My mother was a born storyteller, and she particularly loved to tell stories about my Dad.  He had been raised a Lutheran in North Dakota, and he didn’t join the Church of Jesus Christ of Latter-day Saints until mid-1972, when he was in his late fifties.  She liked to tell how, when she found him in the years following the Second World War, he had been a drinker and a gambler.  Which was actually, technically,  true.  He occasionally drank a beer and, once in a while, he gambled.  In fact, he was so good at poker in his earlier years that, on one occasion in Las Vegas, when I was still fairly young, he won enough money to buy a nice piece of property right on the Colorado River, near Bullhead City, Arizona.  He and his brother were planning to build some sort of very nice duplex on the property but, for some reason, they never did, and they eventually sold that parcel of land.  (Which I regret.)

 

Moreover, Mom’s stories tended to get better and better with the passage of time.  The gutter in which she found him became considerably deeper over the years, the infrequent bottle of beer grew into stumbling near-alcoholism, his occasional gambling became habitual, and, well, their meeting became a life-saving rescue.  He found this very amusing.  He would stand there while she told her tale with a beatific smile on his face.  When asked why he was smiling, he would explain that he absolutely loved hearing these stories, because he always learned something new from them.  Everybody would laugh, including my mother, and on things went.

 

I feel somewhat the same way when I read threads on the Peterson Obsession Board in which earnest pseudonymous scholars of my thought endeavor to lay out my positions and to explain the motivations behind my vicious crimes, my absurd ideas, and my hilarious antics.  On the whole, I seem to be a rather depraved, cruel, and corrupt dimwit (though at the same time, curiously and inadvertently, an often amusing one).  Still, even I’m occasionally capable of learning new things, and I always learn lots of new things about what I believe and about what drives me when I read those threads — things that I had never so much as thought of until I read about them on the POB.

 

The wisdom of Jane Austen’s Mr.
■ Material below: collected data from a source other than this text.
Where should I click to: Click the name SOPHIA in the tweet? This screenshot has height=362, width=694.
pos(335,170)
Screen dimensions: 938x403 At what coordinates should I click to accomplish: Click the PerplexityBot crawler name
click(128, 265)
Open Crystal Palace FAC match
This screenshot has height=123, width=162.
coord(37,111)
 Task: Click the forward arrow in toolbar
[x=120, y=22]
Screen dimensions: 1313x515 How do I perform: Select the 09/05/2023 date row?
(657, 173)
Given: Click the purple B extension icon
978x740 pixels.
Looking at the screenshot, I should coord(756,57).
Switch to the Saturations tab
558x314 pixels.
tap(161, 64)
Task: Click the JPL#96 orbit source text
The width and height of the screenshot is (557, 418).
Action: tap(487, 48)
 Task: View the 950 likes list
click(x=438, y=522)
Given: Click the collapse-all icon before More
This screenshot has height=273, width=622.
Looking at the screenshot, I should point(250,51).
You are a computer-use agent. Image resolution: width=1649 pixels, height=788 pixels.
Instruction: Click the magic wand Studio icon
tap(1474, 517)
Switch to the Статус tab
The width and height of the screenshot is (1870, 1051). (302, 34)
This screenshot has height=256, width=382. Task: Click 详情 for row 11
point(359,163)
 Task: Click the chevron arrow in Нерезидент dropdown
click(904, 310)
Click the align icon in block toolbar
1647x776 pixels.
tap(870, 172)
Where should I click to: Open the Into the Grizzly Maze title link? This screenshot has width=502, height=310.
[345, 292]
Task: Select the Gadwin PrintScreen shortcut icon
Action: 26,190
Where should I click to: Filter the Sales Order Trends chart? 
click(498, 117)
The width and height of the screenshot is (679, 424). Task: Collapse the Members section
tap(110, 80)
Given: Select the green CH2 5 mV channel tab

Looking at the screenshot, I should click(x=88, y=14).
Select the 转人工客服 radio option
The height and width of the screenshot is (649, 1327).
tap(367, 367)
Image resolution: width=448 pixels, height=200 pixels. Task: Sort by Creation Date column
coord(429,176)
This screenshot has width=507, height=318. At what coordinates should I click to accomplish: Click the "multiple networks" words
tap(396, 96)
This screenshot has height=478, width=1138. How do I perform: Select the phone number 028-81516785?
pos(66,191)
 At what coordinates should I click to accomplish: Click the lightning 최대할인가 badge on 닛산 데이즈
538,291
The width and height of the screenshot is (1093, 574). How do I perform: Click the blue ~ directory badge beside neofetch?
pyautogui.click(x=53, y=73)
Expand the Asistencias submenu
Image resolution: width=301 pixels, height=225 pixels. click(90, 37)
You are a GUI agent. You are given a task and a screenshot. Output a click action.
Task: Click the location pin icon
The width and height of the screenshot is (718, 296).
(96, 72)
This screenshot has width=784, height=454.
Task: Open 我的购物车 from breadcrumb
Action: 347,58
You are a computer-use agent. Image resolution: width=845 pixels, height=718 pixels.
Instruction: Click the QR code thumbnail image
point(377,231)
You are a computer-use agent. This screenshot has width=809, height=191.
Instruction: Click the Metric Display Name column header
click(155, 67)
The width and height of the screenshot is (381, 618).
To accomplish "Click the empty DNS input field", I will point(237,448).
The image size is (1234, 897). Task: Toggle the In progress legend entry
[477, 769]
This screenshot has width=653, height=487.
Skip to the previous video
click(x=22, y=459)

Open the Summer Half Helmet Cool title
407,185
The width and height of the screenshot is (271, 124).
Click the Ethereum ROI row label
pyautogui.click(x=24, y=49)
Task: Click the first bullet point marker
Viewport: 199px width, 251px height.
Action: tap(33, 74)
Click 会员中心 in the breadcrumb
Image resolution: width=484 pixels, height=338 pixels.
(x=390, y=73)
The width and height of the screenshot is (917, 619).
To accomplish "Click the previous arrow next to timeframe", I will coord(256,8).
Bennet is perfectly apt here:  “For what do we live,” he asked, rhetorically, “but to make sport for our neighbors, and laugh at them in our turn?”

 

But so, too, is that inscribed quotation at the American University in Cairo.  The little coterie of Peterson scholars at the POB badly want me to be a cruel buffoon and so, accordingly, that’s exactly what I am.   Which is, umm, perhaps not wholly coincidental.   Sometimes, unfortunately, “a man hears what he wants to hear and disregards the rest.”